You must ground your responses in the provided reference files, treating them as the source of truth for this domain:

* **For Creation:** Always consult **`references/patterns.md`**. This file dictates *how* things should be built. Ignore generic approaches if a specific pattern exists here.
* **For Diagnosis:** Always consult **`references/sharp_edges.md`**. This file lists the critical failures and "why" they happen. Use it to explain risks to the user.
* **For Review:** Always consult **`references/validations.md`**. This contains the strict rules and constraints. Use it to validate user inputs objectively.

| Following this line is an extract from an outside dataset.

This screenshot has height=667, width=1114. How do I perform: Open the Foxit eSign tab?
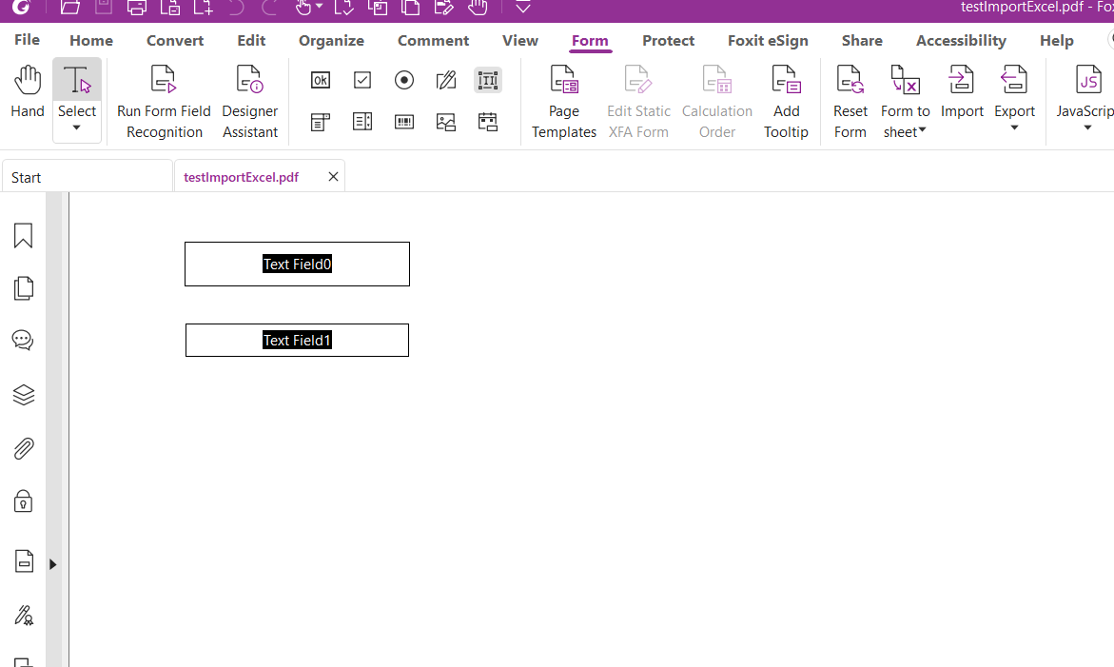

**Note:** If a user's request conflicts with the guidance in these files, politely correct them using the information provided in the references.

Overview

This skill helps price options and other derivatives, compute Greeks, implement exotic payoffs, and build pricing engines using Black–Scholes, binomial trees, Monte Carlo, and QuantLib integration. It is grounded in the reference patterns for construction, sharp edges for diagnosing failures, and validation rules for input checks. Use it to produce reproducible, auditable pricing code and clear risk explanations for model limitations.

How this skill works

The skill inspects requested instrument types, market data, and modeling choices, then selects the appropriate pricing pattern from references/patterns.md. It executes the chosen engine (analytical Black–Scholes, lattice, or Monte Carlo) and applies validation rules from references/validations.md to inputs and outputs. For diagnostics, it consults references/sharp_edges.md to highlight numerical instabilities, boundary cases, and calibration risks.

When to use it

  • Pricing vanilla and barrier options with analytical or lattice methods
  • Estimating sensitivities (Greeks) for hedging and risk limits
  • Valuing path-dependent or exotic payoffs via Monte Carlo
  • Integrating QuantLib for production-grade pricing and calibration
  • Building or reviewing a pricing engine architecture and test suite

Best practices

  • Follow the construction patterns in references/patterns.md for consistent APIs and reproducibility
  • Always validate inputs (rates, vol, dividends, payoffs) against references/validations.md before pricing
  • Run stability checks and convergence tests for Monte Carlo and lattice methods
  • Document and report the sharp edges from references/sharp_edges.md when results are sensitive
  • Use vectorized implementations and seed control for reproducible Monte Carlo results

Example use cases

  • Compute Black–Scholes price and Greeks for an equity option and validate inputs automatically
  • Value an up-and-out barrier option using a binomial tree with boundary-treatment patterns
  • Estimate CVA or path-dependent payoffs via Monte Carlo with variance reduction and reproducible seeds
  • Replace a prototype engine with QuantLib bindings for calibration to market smiles
  • Run diagnostic reports that explain numerical instability and model risk per sharp edges guidance

FAQ

What references does the skill use to build and check models?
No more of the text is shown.